Task data:
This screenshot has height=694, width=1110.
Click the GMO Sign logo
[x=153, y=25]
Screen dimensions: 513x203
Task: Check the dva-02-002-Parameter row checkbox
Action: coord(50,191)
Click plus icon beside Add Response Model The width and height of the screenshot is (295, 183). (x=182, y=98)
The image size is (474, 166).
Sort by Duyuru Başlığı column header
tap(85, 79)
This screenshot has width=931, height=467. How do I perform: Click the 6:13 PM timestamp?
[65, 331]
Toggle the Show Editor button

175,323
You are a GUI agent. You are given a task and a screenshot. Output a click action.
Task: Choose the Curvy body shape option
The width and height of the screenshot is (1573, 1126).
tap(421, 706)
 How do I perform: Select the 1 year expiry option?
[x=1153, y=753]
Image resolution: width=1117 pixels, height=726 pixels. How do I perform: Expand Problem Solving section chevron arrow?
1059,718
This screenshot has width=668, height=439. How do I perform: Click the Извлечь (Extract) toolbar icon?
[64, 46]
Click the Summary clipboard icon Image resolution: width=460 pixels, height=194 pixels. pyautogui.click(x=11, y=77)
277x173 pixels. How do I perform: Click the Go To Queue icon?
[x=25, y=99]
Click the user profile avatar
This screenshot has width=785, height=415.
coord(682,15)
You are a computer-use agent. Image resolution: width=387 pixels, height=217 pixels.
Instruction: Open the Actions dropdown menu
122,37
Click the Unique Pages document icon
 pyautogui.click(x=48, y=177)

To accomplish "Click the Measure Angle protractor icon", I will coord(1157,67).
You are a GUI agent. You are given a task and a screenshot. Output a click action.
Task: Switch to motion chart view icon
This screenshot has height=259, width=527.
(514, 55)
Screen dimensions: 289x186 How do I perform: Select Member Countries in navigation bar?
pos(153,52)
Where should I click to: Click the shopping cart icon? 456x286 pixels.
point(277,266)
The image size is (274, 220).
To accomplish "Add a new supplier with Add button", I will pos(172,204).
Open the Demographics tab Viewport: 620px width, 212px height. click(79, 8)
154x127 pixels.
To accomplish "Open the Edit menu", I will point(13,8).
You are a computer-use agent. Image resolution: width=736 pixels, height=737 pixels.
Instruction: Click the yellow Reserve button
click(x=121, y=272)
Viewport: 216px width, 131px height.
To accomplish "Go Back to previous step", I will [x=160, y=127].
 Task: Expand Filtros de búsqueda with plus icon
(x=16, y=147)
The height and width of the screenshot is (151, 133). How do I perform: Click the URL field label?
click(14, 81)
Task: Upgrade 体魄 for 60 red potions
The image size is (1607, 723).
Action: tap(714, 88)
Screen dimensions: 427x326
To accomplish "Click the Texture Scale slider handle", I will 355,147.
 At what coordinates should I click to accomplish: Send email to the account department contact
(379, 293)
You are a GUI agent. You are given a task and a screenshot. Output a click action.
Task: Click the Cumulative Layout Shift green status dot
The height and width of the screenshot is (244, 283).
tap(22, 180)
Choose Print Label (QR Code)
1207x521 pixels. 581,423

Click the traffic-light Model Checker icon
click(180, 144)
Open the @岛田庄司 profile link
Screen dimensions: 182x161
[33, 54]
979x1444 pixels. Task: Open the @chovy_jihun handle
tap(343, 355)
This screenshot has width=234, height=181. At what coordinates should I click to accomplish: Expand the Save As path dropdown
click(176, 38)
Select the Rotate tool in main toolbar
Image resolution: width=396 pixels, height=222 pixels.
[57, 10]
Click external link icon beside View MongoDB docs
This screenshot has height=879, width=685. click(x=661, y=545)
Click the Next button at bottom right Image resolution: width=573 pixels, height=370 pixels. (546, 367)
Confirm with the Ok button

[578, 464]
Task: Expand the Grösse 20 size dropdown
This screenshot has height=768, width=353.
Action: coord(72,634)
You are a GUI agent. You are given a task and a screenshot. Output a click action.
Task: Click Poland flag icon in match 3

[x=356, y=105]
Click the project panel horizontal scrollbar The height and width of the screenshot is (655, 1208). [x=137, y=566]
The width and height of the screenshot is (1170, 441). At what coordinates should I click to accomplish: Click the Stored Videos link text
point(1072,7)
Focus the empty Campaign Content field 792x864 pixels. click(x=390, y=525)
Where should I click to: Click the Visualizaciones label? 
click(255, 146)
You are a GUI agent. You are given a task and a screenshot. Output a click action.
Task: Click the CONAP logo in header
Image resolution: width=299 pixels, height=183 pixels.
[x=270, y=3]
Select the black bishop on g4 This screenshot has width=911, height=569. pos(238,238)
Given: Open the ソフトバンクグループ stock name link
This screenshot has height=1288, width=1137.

Work to complete: Which of the lines in the listing above include "will"? Report each of them.

Solution for this problem:
To accomplish "Click the Measure Angle protractor icon", I will coord(1157,67).
To accomplish "Add a new supplier with Add button", I will pos(172,204).
To accomplish "Open the Edit menu", I will point(13,8).
To accomplish "Go Back to previous step", I will [x=160, y=127].
To accomplish "Click the Texture Scale slider handle", I will 355,147.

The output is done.